Sekitar 5000 tahanan sekutu dibawa ke Sumatra untuk bekerja. Mayoritas tahanan ini ditangkap di Jawa dua tahun sebelumnya ketika Mayor Jenderal R. T. Overakker menyerahkan pasukan dan koloni KNIL (sekitar 4000). Kebangsaan lain yang membentuk angkatan kerja adalah Inggris (sekitar 1000), Australia, Amerika, dan Selandia Baru. (Total 300)
Para tahanan ditempatkan di kamp-kamp di sepanjang jalur kereta api dengan tawanan perang pertama tiba di kamp 1 di Pekanbaru pada 19 Mei 1944.
Seiring berjalannya kereta api, para tahanan membangun jembatan yang membentang dari sungai-sungai lebar, tanggul melalui hutan dan potongan-potongan melalui perbukitan dan di sekitar tebing. Mereka melakukan semua ini sambil mempertaruhkan pemukulan yang parah atau dibunuh oleh para penjaga, sementara juga bertahan dengan ransum yang sedikit diberikan kepada mereka oleh penculik Jepang mereka. Misalnya, mereka diberi secangkir beras kupas sehari yang tidak memiliki kulit kaya vitamin. Jika seorang tahanan sakit, mereka diberikan setengah jatah yaitu sekitar 800 kalori sehari. Jatah-jatah ini diganti dengan: tikus-tikus yang merupakan teman tetap di kamp, ​​belatung yang dapat ditemukan di jamban dan apa pun yang tampak dapat dimakan di sepanjang jalur kereta api.

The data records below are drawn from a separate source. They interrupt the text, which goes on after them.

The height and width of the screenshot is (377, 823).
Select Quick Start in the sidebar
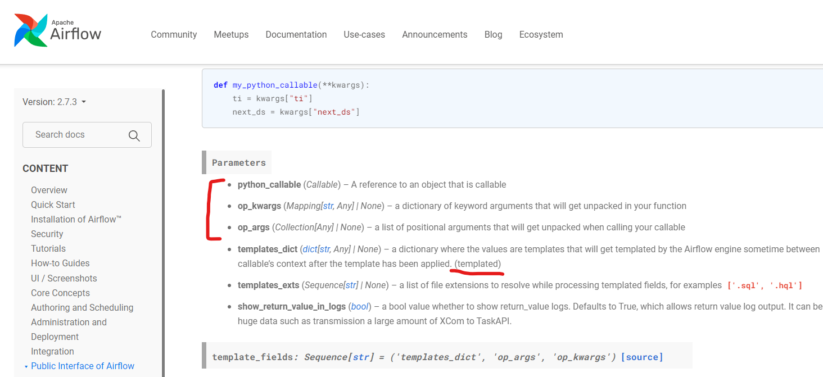(53, 205)
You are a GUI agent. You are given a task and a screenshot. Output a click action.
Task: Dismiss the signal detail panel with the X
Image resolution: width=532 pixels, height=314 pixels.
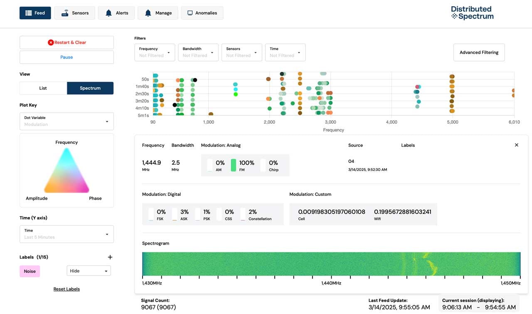[517, 145]
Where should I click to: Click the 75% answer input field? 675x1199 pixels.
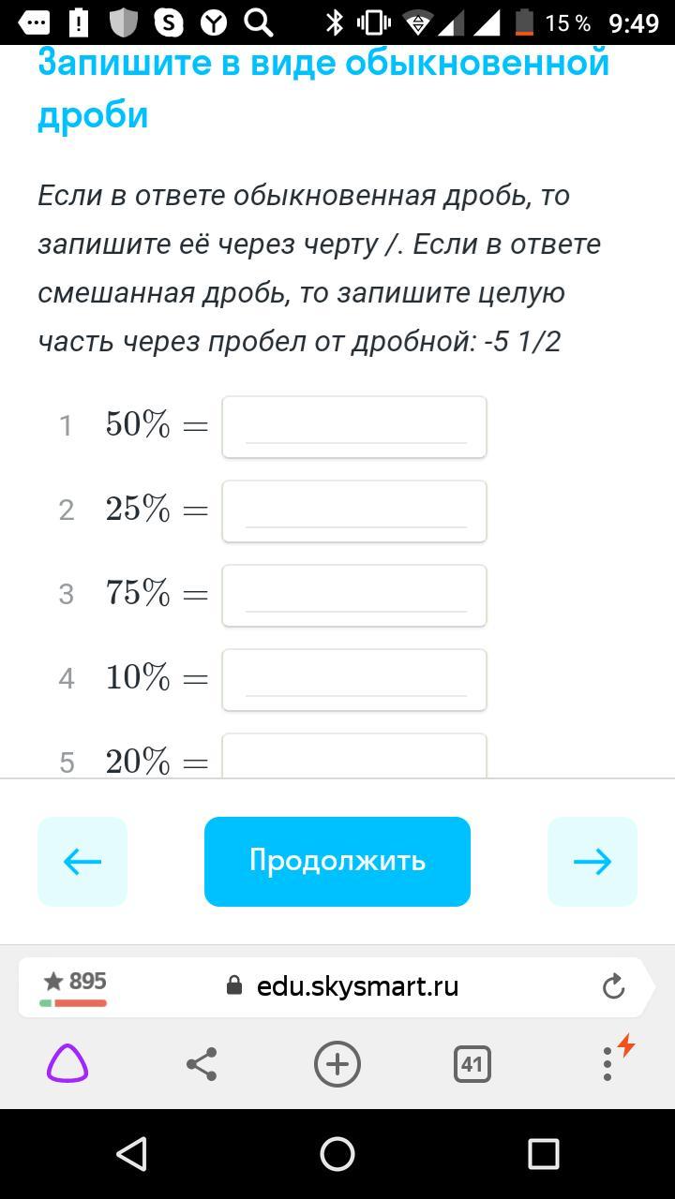coord(354,596)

Gambar pensil yang dilakukan oleh tawanan perang selama perang di kamp 2 (1945) Atas perkenan geheugenvannederland.nl
Narapidana yang menjadi tidak sehat diangkut ke kamp 2 di pinggiran Pekanbaru di mana perawatan didasarkan. Beberapa dokter bekerja di lingkungan yang tidak steril dengan peralatan, obat-obatan, dan antibiotik yang terbatas. Ulkus tropis sering menyebabkan amputasi, dilakukan tanpa anestesi dan belatung digunakan untuk membantu membersihkan luka dengan menggerogoti jaringan mati. Populasi kamp 2 selama operasinya adalah sekitar 800.
Ketika perang berakhir pada 15 Agustus 1945, sekitar 700 POW telah meninggal dengan banyak tahanan meninggal karena kekurangan gizi, beriberi, malaria, dan disentri.

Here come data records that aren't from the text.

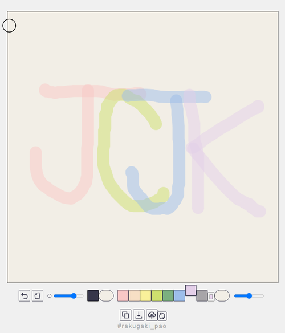The image size is (285, 333).
Task: Select the dark navy ink color
Action: 93,295
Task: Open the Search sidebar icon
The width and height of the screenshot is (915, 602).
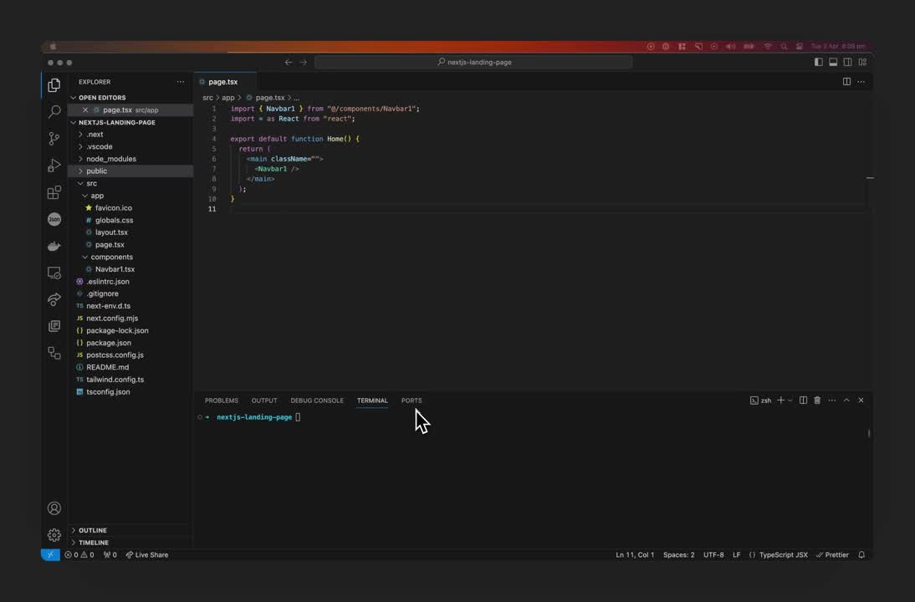Action: click(x=54, y=110)
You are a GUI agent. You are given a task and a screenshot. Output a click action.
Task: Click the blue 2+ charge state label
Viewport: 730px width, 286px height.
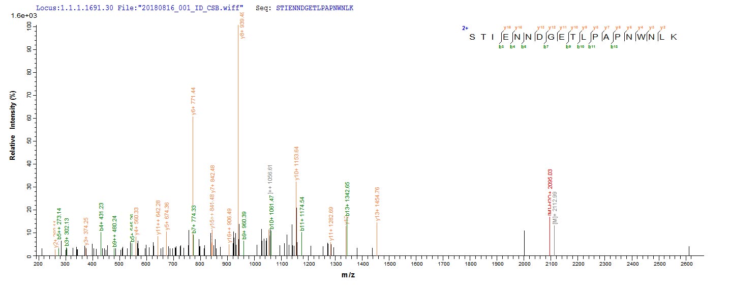465,28
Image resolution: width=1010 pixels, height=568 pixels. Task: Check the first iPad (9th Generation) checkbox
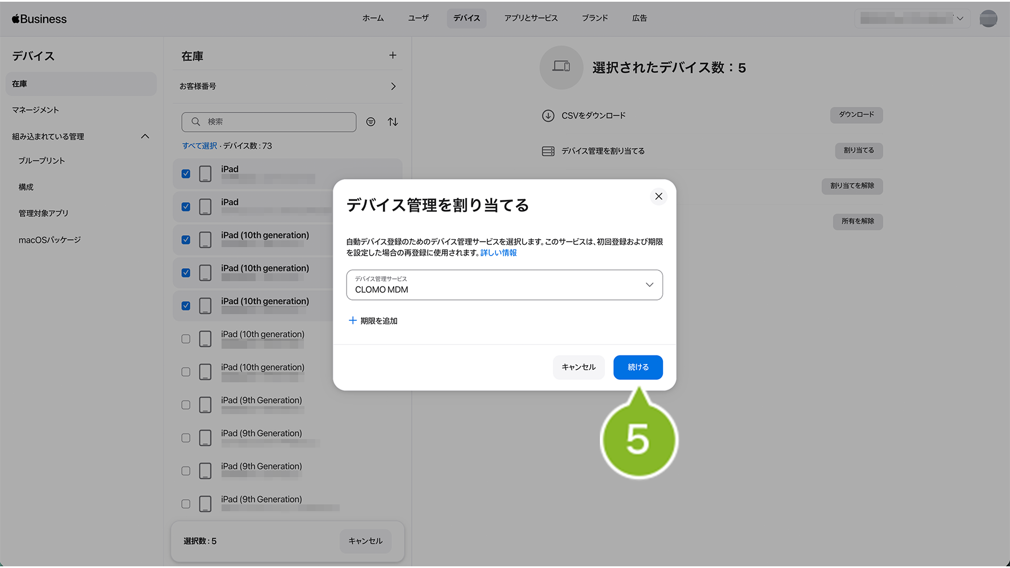tap(186, 405)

POW ada di camp 2A (Koleksi Argus)
Antara tanggal 24 dan 30 Agustus para tahanan di kamp-kamp di sepanjang rel diangkut dengan kereta api kembali ke Pekanbaru di mana banyak dari mereka mengetahui bahwa perang telah berakhir. Para tahanan yang paling sakit diangkut ke Singapura untuk berobat, dan sisanya mengikuti segera setelahnya. Para tahanan yang terakhir diangkut pada tanggal 25 November.
Lebih dari seperempat POW Barat kehilangan nyawa di penangkaran Jepang. Ini mewakili perampasan dan kebrutalan, yang akrab bagi tahanan Nazi Rusia dan Yahudi, namun mengejutkan bagi publik Amerika, Inggris, dan Australia.